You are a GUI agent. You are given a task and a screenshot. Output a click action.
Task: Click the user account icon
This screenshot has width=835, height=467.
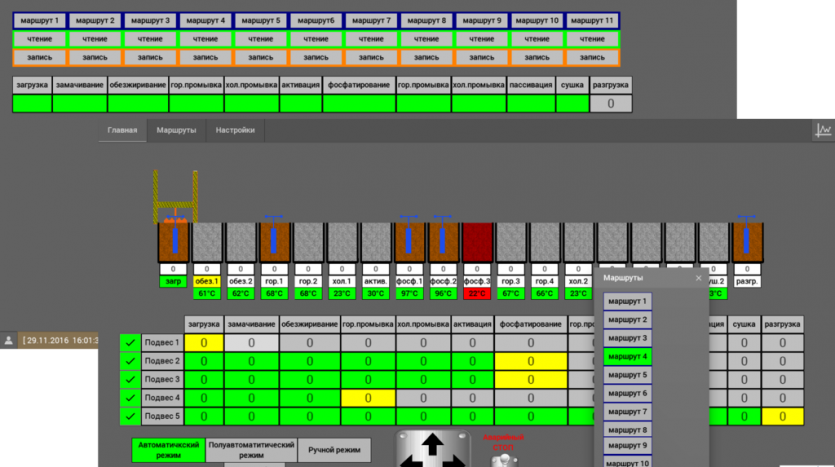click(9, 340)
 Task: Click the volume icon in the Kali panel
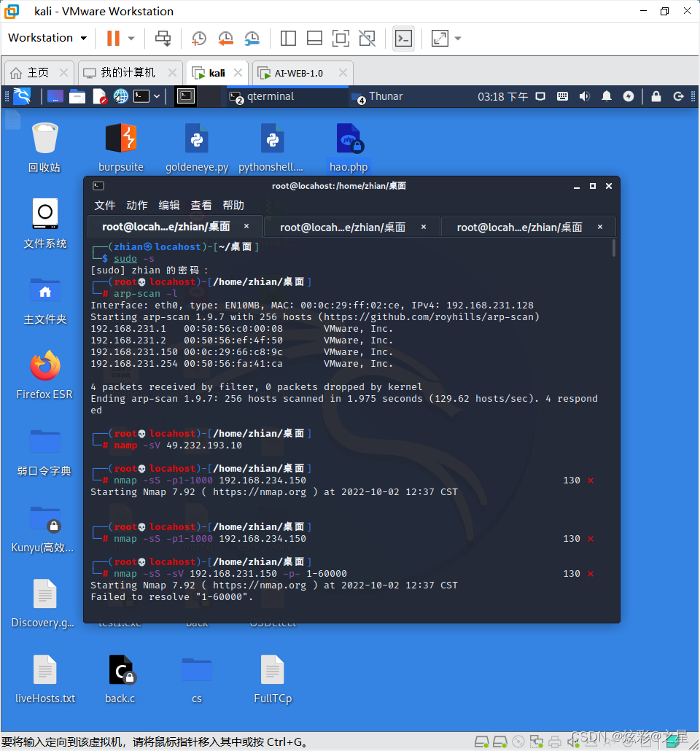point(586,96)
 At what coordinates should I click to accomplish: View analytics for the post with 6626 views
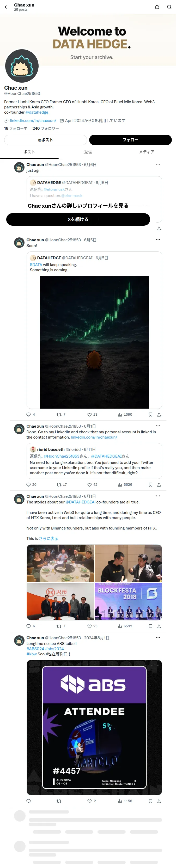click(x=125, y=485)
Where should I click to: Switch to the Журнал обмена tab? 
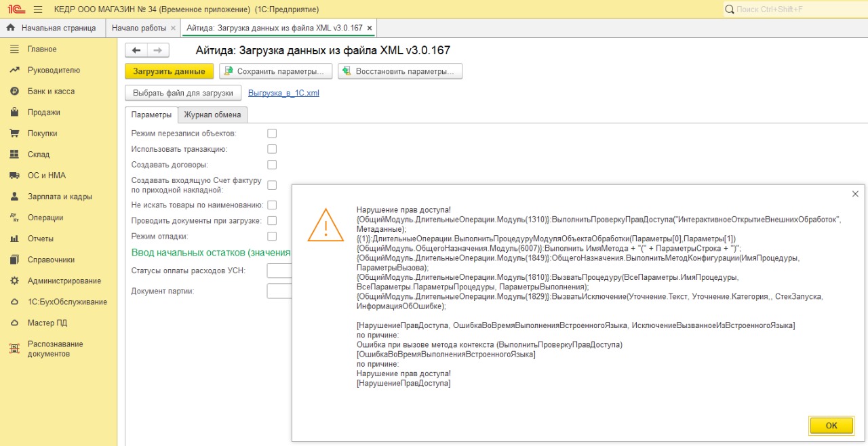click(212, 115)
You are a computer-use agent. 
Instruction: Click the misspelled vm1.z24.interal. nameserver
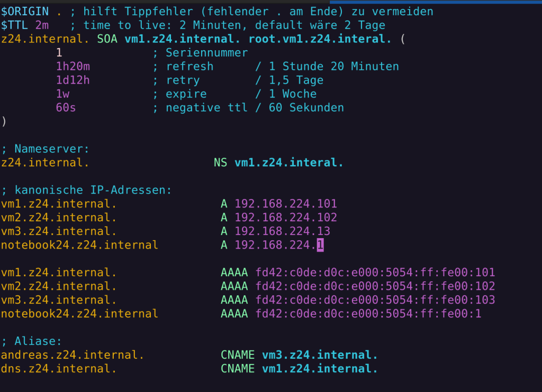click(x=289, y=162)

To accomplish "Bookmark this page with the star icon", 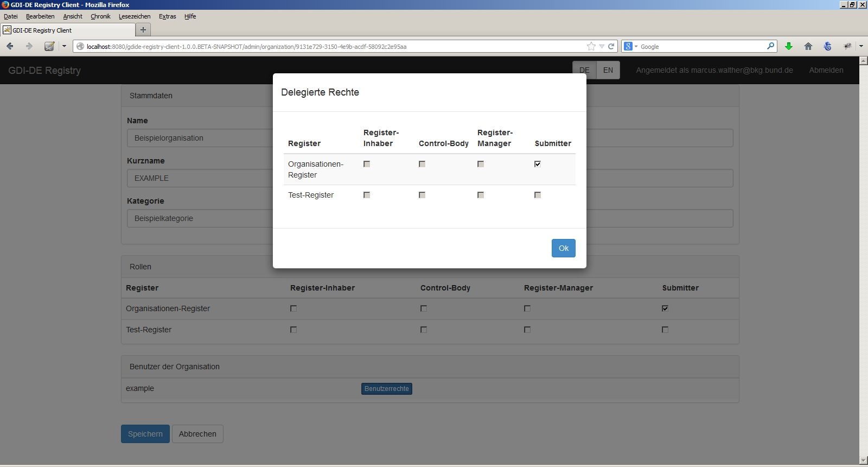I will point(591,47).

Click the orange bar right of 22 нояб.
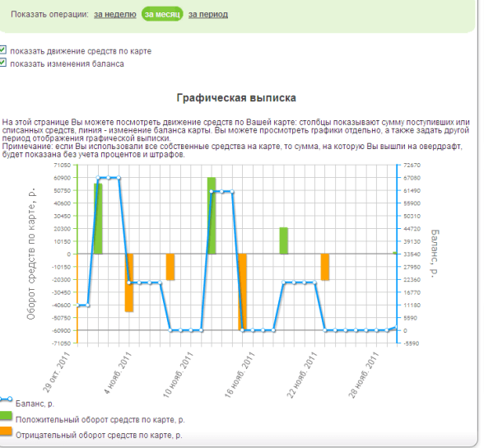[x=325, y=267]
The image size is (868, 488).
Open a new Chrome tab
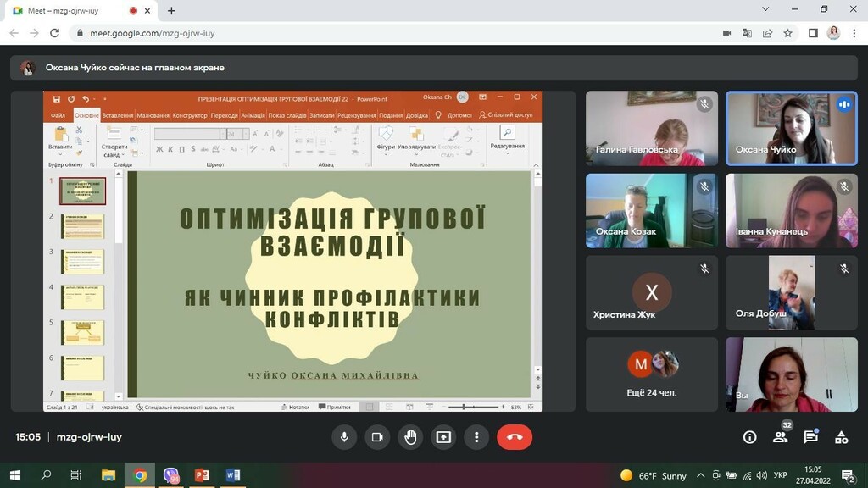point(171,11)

+++

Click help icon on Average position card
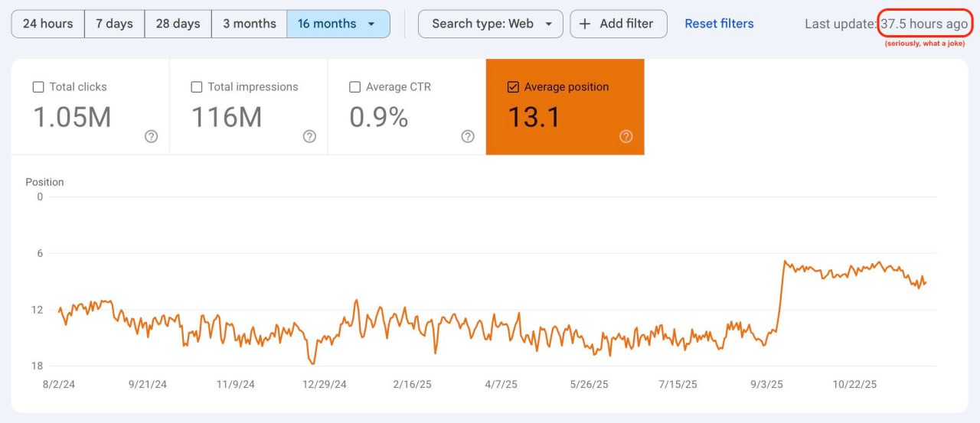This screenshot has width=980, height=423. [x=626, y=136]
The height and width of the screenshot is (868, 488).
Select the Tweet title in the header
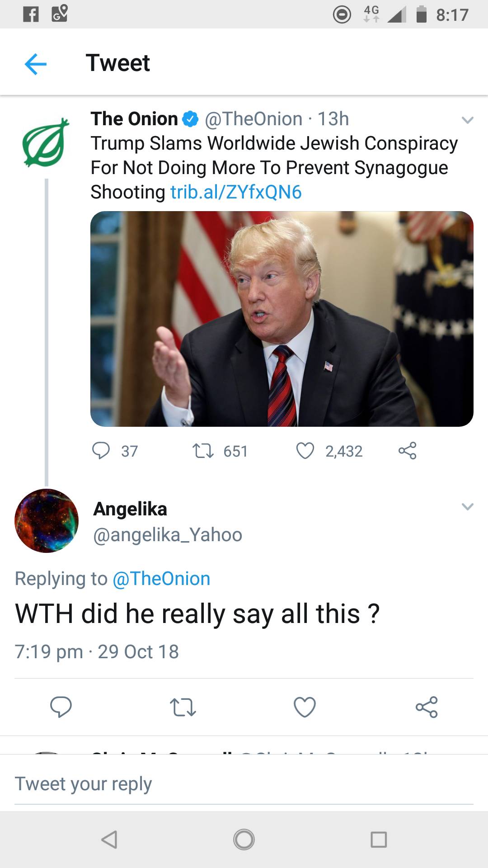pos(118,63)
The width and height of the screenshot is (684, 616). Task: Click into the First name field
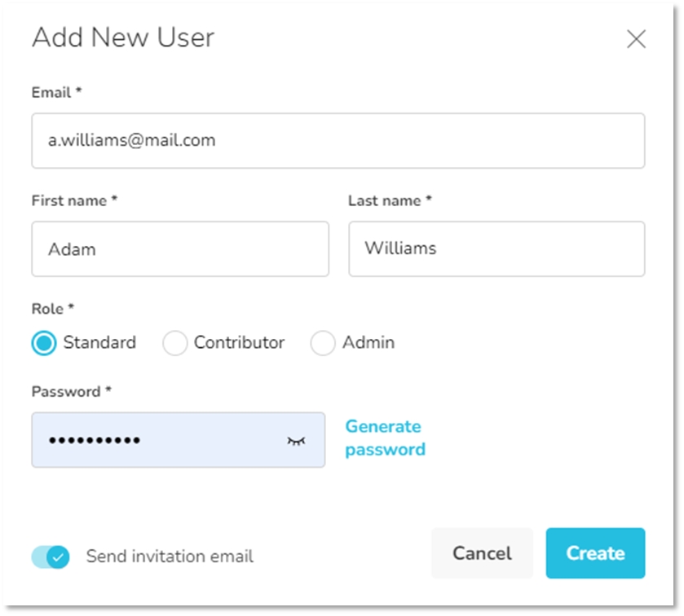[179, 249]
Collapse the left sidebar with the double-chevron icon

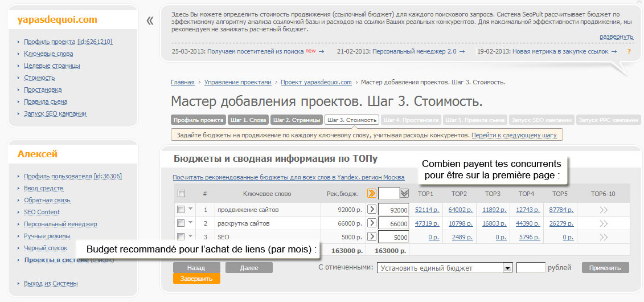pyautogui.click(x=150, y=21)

+++

- WHAT YOU WILL DO -
Find and copy each line in the material above where the string "agent" occurs.

- OUTPUT BELOW -
You are a GUI agent. You are given a task and a screenshot. Output a click action.
You are a computer-use agent. 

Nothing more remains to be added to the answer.